SET EXERCISE
Return each line in the rows below that contains the word "This". Case counts.

**** DATA PROVIDED

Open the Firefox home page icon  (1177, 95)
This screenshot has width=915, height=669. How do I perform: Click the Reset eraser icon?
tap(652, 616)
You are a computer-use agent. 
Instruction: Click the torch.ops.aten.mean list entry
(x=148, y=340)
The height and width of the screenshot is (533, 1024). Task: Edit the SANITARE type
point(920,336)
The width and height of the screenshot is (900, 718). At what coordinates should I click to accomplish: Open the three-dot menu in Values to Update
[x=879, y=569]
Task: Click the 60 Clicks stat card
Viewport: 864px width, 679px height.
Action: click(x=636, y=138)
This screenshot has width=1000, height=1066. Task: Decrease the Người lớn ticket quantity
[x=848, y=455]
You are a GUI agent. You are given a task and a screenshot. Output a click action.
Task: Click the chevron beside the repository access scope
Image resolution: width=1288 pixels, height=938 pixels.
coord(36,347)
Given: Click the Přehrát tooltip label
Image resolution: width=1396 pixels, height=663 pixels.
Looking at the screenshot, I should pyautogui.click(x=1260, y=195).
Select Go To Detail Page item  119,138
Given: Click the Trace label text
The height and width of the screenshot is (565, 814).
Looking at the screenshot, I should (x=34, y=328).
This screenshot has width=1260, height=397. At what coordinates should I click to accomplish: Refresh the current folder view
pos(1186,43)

********

COMPLETE OUTPUT
This screenshot has width=915, height=669. How do I perform: Click the Reset eraser icon?
This screenshot has width=1000, height=1066. Task: Decrease the Người lớn ticket quantity
This screenshot has width=1260, height=397. At what coordinates should I click to accomplish: Refresh the current folder view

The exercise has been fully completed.